■ Textauszug
Wie wahrscheinlich fast alle Menschen in Deutschland war ich noch nie in der Situation, dass ich vor die Wahl gestellt war, entweder zu verhungern, oder mich vom Fleisch der Mitmenschen zu ernähren. Ich kann nur darüber spekulieren, wie ich mich in einer derartigen Situation verhalten würde.

Ich habe einen ausgeprägten Ekel vor Fleisch, spätestens seit dem Präparierkurs. Auch vorher empfand ich es als sehr unangenehm, einen (Tier-)Leichnam zu verspeisen, ein Schnitzel ist ja schließlich auch nichts anderes. Von diesem Standpunkt aus widerstrebt mir der Gedanke, zum Kannibalen zu werden.

Das Fleisch eines Menschen zu essen, der aufgrund der Strapazen ums Leben gekommen ist, halte ich moralisch nicht für bedenklich. Der Mensch ist tot und was übrig ist, ist nur sein Körper. Das, was den Menschen ausgemacht hat, sein Charakter, seine Wünsche, Ängste und Ziele, existiert nicht mehr. In Notsituationen finde ich es daher nicht unangemessen, sich vom Fleisch der Toten zu ernähren.

Menschen haben in der Regel, wie jedes andere Lebewesen auch, einen ausgeprägten Überlebenswillen. Ich denke, dass in einer solchen Situation sehr viel anerzogene Moral wegfällt und nun noch dieser Überlebenswille das eigene Handeln bestimmt. Natürlich würde ich persönlich mich lieber von Beeren oder sonstigen Dingen ernähren, die ich in der Natur finde, aber man kann sich die persönliche Notsituation, sofern sie je eintreten sollte, nicht aussuchen. Vielleicht gibt es wirklich keine andere Nahrungsquelle als das Muskelfleisch der Toten.

» Nachtflugzeug » Beiträge: 490 » Talkpoints: -1,97 » Auszeichnung für 100 Beiträge



Natürlich ist es schwer, das aus unserer Lage zu beurteilen. Wenn wir Hunger haben, gehen wir zum Kühlschrank und wenn der mal leer ist dann gehen wir einkaufen. Echten Hunger kennen wir nicht.

Dennoch kann ich dir Frage für mich mit einem klaren nein beantworten. Erstens ist Hunger etwas, das sich aushalten lässt. Solange genügend Flüssigkeit vorhanden ist, haben wir die Chance, mehrere Tage oder sogar Wochen zu überleben. Wir werden zwar schwächer, da uns viele wichtig Nährstoffe fehlen würden, aber man könnte überleben.

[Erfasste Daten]
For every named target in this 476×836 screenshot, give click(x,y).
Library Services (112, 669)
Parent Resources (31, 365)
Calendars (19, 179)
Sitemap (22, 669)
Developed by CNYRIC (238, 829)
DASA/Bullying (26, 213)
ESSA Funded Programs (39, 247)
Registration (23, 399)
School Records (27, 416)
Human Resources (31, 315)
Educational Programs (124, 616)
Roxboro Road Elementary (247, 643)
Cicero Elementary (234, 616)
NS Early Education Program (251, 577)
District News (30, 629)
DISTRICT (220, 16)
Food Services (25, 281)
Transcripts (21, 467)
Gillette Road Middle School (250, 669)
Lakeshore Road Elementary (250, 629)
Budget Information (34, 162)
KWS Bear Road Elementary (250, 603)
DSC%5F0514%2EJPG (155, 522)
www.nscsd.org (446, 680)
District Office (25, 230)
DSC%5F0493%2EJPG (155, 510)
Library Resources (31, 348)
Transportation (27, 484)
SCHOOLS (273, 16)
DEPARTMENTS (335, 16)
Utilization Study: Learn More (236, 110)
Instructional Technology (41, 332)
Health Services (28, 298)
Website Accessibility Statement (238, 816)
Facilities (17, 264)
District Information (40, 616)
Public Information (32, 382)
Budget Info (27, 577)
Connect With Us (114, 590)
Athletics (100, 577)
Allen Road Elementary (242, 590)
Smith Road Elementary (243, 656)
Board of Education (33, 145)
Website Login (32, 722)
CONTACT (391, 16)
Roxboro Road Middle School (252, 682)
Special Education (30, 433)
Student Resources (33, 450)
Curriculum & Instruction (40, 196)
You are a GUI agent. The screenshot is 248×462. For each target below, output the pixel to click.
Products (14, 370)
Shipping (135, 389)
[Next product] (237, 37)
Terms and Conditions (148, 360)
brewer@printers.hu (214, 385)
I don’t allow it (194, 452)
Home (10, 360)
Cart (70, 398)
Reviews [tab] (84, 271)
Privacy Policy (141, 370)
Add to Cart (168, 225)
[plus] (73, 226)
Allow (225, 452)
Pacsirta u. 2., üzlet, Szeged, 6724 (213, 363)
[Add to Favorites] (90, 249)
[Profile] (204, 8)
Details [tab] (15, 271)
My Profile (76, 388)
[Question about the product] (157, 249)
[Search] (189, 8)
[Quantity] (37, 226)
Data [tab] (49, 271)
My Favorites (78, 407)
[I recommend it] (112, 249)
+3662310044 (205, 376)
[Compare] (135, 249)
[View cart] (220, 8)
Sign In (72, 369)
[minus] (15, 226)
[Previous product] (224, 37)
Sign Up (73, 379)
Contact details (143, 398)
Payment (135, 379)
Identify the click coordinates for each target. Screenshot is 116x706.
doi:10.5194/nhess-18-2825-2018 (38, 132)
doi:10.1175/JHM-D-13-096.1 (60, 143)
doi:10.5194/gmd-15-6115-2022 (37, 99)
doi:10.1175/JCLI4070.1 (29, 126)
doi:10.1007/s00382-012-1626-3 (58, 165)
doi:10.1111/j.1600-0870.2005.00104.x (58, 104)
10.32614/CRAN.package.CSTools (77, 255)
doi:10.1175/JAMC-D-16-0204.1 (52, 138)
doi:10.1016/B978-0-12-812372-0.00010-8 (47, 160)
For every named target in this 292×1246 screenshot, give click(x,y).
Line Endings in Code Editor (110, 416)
--
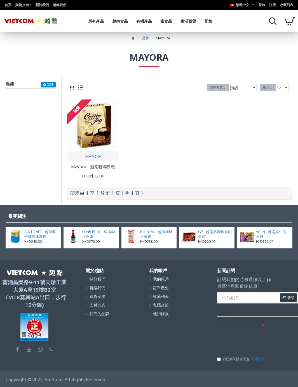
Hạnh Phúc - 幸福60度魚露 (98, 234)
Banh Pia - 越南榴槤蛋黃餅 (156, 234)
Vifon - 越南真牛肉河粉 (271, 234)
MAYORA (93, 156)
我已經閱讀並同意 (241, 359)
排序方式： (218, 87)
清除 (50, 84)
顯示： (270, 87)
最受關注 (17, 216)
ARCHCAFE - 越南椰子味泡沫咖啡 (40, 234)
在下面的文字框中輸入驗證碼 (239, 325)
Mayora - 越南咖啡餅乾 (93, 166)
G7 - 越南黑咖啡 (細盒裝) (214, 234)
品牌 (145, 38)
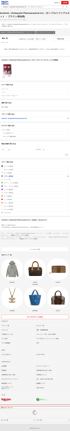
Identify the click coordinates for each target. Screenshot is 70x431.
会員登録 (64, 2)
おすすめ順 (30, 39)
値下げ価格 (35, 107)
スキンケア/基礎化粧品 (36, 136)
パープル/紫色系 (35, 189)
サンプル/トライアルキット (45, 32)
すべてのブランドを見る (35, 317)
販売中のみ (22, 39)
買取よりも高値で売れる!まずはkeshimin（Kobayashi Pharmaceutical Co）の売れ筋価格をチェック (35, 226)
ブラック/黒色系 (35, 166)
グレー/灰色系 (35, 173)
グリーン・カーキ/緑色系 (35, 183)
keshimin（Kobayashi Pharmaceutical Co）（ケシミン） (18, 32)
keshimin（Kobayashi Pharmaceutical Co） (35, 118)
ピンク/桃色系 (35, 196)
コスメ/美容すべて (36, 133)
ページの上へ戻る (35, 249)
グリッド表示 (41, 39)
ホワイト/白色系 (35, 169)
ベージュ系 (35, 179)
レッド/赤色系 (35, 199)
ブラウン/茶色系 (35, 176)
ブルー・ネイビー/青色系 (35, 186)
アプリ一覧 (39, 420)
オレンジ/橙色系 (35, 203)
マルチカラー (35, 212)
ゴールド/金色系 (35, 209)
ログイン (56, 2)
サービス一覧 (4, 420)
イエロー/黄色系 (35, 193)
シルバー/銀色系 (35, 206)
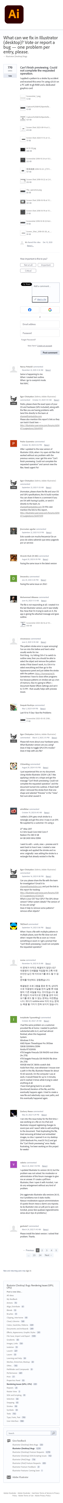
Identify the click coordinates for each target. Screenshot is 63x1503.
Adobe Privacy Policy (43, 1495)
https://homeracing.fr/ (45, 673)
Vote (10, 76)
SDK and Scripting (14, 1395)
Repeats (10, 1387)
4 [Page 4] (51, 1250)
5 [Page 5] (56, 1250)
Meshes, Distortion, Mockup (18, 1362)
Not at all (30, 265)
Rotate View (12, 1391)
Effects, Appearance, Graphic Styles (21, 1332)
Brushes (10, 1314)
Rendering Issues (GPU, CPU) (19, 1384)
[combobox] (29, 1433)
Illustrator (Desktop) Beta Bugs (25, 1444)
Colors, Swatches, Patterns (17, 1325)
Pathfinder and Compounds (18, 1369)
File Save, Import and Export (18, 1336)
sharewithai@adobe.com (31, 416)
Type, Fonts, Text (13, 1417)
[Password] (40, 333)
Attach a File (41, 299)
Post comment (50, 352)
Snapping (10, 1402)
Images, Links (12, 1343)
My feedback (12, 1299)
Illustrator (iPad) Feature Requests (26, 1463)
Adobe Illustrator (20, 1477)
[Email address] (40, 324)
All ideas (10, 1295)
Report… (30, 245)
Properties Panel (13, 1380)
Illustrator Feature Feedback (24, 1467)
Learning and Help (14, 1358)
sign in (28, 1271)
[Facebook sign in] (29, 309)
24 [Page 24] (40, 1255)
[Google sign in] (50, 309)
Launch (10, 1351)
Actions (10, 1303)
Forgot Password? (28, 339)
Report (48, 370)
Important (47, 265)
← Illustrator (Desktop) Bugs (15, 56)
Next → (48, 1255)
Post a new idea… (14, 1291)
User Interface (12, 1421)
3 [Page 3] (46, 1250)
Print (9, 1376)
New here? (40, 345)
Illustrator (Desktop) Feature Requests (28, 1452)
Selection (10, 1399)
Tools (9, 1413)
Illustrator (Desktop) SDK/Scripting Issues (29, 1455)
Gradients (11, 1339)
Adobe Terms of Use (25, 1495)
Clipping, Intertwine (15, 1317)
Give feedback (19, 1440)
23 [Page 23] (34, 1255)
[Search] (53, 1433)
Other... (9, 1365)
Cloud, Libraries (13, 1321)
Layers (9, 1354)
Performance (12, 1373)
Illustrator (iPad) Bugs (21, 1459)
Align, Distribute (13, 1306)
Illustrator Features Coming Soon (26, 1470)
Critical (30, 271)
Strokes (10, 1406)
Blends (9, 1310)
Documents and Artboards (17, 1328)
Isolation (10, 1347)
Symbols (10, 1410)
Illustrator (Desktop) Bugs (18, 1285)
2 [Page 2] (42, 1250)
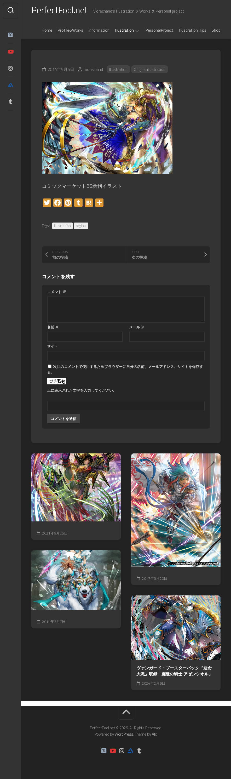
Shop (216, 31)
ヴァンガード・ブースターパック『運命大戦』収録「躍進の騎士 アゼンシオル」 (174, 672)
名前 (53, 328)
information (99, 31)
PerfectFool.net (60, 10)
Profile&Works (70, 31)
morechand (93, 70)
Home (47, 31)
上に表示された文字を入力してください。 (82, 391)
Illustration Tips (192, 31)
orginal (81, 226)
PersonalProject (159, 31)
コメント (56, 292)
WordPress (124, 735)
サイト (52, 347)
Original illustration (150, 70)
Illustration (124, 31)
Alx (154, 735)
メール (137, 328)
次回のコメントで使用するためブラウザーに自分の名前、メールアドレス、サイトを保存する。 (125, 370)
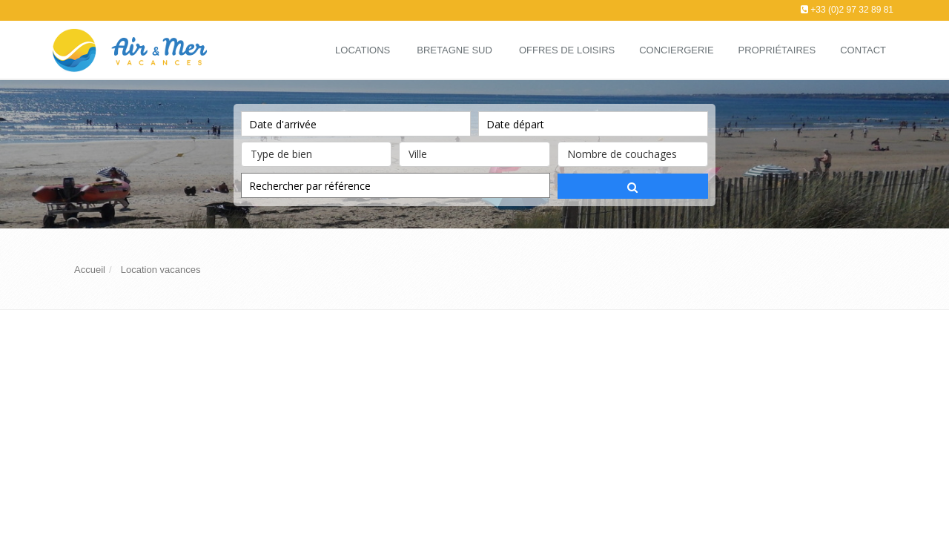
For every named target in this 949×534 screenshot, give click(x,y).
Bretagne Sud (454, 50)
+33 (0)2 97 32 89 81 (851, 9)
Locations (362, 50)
==
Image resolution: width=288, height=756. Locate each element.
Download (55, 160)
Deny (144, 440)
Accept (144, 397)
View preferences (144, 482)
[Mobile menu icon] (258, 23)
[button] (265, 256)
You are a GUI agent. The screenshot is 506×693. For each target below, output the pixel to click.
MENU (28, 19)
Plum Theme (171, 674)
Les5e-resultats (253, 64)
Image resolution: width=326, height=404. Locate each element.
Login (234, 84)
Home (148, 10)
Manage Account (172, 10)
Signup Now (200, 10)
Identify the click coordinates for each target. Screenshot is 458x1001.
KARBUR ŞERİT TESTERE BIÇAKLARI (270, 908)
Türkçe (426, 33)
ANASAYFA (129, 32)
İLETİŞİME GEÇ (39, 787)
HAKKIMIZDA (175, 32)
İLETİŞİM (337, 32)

■ Aufgaben
1. Seit wann hat die Person, die den ersten Beitrag im Textauszug über Kannibalismus in Notlagen verfasst hat, eigenen Angaben nach einen ausgeprägten Ekel vor Fleisch?
2. Schreibe den Textauszug über Kannibalismus in Notlagen im Anschluss an seinen letzten Satz weiter.

■ Erwartete Lösungen
1. Spätestens seit dem Präparierkurs.

2.
Zweitens ist es ja so, dass, egal ob auf einer Insel oder am Festland, man in der Natur immer auch Dinge findet, die sich essen lassen bzw. die man weiterverarbeiten kann und so etwas essbares bekommen kann. Und wenn es nur Nüsse und Beeren sind. Essen kann man auch das und überleben kann man davon sowieso.

Zudem, auf Inseln gibt es die Möglichkeit zu fischen, es gibt überall eine reichhaltige Flora, die einen ernährt. Ich denke nicht, dass es soweit kommen muss dass man seine Mitmenschen verspeist. Ich könnte das gar nicht. Ich mag auch so nur wenig Fleisch, Fisch ist mir etwas lieber, aber insgesamt gehört Fleisch für mich nicht zwingend auf den Speiseplan. Ab und zu ist es ok, aber ich komme gut ohne zurecht.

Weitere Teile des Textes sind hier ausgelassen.